• _What is being asked_
Reproduce the records that follow exactly as they appear.

• _Data_
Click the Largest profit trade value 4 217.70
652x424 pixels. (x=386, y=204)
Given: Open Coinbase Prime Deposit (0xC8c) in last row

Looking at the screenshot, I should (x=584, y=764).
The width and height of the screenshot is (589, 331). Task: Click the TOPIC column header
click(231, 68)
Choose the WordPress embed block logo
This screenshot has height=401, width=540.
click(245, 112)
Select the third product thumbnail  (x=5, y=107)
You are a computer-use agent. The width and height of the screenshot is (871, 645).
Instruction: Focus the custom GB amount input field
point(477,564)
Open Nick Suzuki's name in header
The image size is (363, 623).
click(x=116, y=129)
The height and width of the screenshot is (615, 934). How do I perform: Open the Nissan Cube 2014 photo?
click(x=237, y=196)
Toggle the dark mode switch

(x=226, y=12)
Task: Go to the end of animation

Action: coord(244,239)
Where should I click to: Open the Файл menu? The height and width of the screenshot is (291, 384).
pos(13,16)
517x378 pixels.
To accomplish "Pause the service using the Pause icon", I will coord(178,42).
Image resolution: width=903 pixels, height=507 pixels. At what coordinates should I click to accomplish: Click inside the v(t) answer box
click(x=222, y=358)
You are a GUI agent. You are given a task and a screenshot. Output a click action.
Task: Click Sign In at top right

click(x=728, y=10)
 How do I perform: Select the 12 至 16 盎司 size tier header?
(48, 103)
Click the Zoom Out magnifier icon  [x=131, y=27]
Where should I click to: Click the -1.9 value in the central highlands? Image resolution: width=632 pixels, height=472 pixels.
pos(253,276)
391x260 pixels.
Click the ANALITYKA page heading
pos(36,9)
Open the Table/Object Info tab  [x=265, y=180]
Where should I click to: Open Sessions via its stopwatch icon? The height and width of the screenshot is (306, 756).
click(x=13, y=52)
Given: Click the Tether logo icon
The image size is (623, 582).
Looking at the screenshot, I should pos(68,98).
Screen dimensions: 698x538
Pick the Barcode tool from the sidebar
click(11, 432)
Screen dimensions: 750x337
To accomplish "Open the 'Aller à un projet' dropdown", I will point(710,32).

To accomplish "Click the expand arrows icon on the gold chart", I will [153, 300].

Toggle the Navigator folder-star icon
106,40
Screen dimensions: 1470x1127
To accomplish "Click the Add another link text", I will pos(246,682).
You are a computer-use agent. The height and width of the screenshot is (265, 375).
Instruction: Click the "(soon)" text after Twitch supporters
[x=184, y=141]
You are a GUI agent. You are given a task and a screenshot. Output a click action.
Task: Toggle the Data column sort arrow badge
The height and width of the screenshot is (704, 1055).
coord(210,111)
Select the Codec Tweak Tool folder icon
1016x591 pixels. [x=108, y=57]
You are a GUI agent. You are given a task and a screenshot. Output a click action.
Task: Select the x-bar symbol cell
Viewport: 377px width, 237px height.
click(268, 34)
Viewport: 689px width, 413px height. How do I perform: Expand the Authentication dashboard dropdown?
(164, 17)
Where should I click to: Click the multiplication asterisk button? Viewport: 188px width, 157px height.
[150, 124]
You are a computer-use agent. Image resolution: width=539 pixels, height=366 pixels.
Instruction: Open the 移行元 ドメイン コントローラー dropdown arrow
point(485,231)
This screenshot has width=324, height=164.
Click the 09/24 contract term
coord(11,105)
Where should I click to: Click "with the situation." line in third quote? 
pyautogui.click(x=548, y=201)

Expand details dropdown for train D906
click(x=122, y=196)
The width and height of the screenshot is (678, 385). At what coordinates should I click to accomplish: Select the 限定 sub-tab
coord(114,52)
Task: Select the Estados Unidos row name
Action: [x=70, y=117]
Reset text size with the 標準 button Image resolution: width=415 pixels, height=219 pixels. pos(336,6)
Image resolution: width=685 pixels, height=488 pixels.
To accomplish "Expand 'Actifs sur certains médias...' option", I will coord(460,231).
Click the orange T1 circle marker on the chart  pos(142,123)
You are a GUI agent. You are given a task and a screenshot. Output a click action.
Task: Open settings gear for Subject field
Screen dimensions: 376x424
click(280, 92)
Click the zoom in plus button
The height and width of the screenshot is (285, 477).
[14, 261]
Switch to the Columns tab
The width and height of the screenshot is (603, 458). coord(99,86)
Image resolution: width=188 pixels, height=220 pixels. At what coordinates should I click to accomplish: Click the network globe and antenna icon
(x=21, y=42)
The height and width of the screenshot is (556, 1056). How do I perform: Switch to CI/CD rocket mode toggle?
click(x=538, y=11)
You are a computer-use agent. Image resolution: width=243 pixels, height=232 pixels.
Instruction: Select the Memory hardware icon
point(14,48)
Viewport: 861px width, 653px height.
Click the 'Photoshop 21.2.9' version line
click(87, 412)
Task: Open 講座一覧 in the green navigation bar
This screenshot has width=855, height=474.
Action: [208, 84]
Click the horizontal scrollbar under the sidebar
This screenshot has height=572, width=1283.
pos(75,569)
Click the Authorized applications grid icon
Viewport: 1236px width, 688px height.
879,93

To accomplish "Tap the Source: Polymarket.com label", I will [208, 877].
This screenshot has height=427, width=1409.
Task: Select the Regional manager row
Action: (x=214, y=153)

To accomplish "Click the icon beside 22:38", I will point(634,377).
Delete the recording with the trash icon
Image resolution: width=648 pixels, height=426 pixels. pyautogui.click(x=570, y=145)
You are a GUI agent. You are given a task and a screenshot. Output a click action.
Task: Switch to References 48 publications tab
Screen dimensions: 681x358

• _Output below_
Click the Largest profit trade value 4 217.70
652x424 pixels. (x=386, y=204)
Given: Open Coinbase Prime Deposit (0xC8c) in last row

Looking at the screenshot, I should (x=584, y=764).
The width and height of the screenshot is (589, 331). Task: Click the TOPIC column header
click(231, 68)
Choose the WordPress embed block logo
This screenshot has height=401, width=540.
click(245, 112)
Select the third product thumbnail  (x=5, y=107)
You are a computer-use agent. The width and height of the screenshot is (871, 645).
Instruction: Focus the custom GB amount input field
point(477,564)
Open Nick Suzuki's name in header
The image size is (363, 623).
click(x=116, y=129)
The height and width of the screenshot is (615, 934). How do I perform: Open the Nissan Cube 2014 photo?
click(x=237, y=196)
Toggle the dark mode switch

(x=226, y=12)
Task: Go to the end of animation

Action: coord(244,239)
Where should I click to: Open the Файл menu? The height and width of the screenshot is (291, 384).
pos(13,16)
517x378 pixels.
To accomplish "Pause the service using the Pause icon", I will coord(178,42).
Image resolution: width=903 pixels, height=507 pixels. At what coordinates should I click to accomplish: Click inside the v(t) answer box
click(x=222, y=358)
You are a GUI agent. You are given a task and a screenshot. Output a click action.
Task: Click Sign In at top right

click(x=728, y=10)
 How do I perform: Select the 12 至 16 盎司 size tier header?
(48, 103)
Click the Zoom Out magnifier icon  [x=131, y=27]
Where should I click to: Click the -1.9 value in the central highlands? Image resolution: width=632 pixels, height=472 pixels.
pos(253,276)
391x260 pixels.
Click the ANALITYKA page heading
pos(36,9)
Open the Table/Object Info tab  [x=265, y=180]
Where should I click to: Open Sessions via its stopwatch icon? The height and width of the screenshot is (306, 756).
click(x=13, y=52)
Given: Click the Tether logo icon
The image size is (623, 582).
Looking at the screenshot, I should pos(68,98).
Screen dimensions: 698x538
Pick the Barcode tool from the sidebar
click(11, 432)
Screen dimensions: 750x337
To accomplish "Open the 'Aller à un projet' dropdown", I will point(710,32).

To accomplish "Click the expand arrows icon on the gold chart", I will [153, 300].

Toggle the Navigator folder-star icon
106,40
Screen dimensions: 1470x1127
To accomplish "Click the Add another link text", I will pos(246,682).
You are a computer-use agent. The height and width of the screenshot is (265, 375).
Instruction: Click the "(soon)" text after Twitch supporters
[x=184, y=141]
You are a GUI agent. You are given a task and a screenshot. Output a click action.
Task: Toggle the Data column sort arrow badge
The height and width of the screenshot is (704, 1055).
coord(210,111)
Select the Codec Tweak Tool folder icon
1016x591 pixels. [x=108, y=57]
You are a GUI agent. You are given a task and a screenshot. Output a click action.
Task: Select the x-bar symbol cell
Viewport: 377px width, 237px height.
click(268, 34)
Viewport: 689px width, 413px height. How do I perform: Expand the Authentication dashboard dropdown?
(164, 17)
Where should I click to: Click the multiplication asterisk button? Viewport: 188px width, 157px height.
[150, 124]
You are a computer-use agent. Image resolution: width=539 pixels, height=366 pixels.
Instruction: Open the 移行元 ドメイン コントローラー dropdown arrow
point(485,231)
This screenshot has width=324, height=164.
Click the 09/24 contract term
coord(11,105)
Where should I click to: Click "with the situation." line in third quote? 
pyautogui.click(x=548, y=201)

Expand details dropdown for train D906
click(x=122, y=196)
The width and height of the screenshot is (678, 385). At what coordinates should I click to accomplish: Select the 限定 sub-tab
coord(114,52)
Task: Select the Estados Unidos row name
Action: [x=70, y=117]
Reset text size with the 標準 button Image resolution: width=415 pixels, height=219 pixels. pos(336,6)
Image resolution: width=685 pixels, height=488 pixels.
To accomplish "Expand 'Actifs sur certains médias...' option", I will coord(460,231).
Click the orange T1 circle marker on the chart  pos(142,123)
You are a GUI agent. You are given a task and a screenshot. Output a click action.
Task: Open settings gear for Subject field
Screen dimensions: 376x424
click(280, 92)
Click the zoom in plus button
The height and width of the screenshot is (285, 477).
[14, 261]
Switch to the Columns tab
The width and height of the screenshot is (603, 458). coord(99,86)
Image resolution: width=188 pixels, height=220 pixels. At what coordinates should I click to accomplish: Click the network globe and antenna icon
(x=21, y=42)
The height and width of the screenshot is (556, 1056). How do I perform: Switch to CI/CD rocket mode toggle?
click(x=538, y=11)
You are a computer-use agent. Image resolution: width=243 pixels, height=232 pixels.
Instruction: Select the Memory hardware icon
point(14,48)
Viewport: 861px width, 653px height.
Click the 'Photoshop 21.2.9' version line
click(87, 412)
Task: Open 講座一覧 in the green navigation bar
This screenshot has width=855, height=474.
Action: [208, 84]
Click the horizontal scrollbar under the sidebar
This screenshot has height=572, width=1283.
pos(75,569)
Click the Authorized applications grid icon
Viewport: 1236px width, 688px height.
879,93

To accomplish "Tap the Source: Polymarket.com label", I will [208, 877].
This screenshot has height=427, width=1409.
Task: Select the Regional manager row
Action: (x=214, y=153)

To accomplish "Click the icon beside 22:38", I will point(634,377).
Delete the recording with the trash icon
Image resolution: width=648 pixels, height=426 pixels. pyautogui.click(x=570, y=145)
You are a GUI agent. You are given a task and a screenshot. Output a click action.
Task: Switch to References 48 publications tab
Screen dimensions: 681x358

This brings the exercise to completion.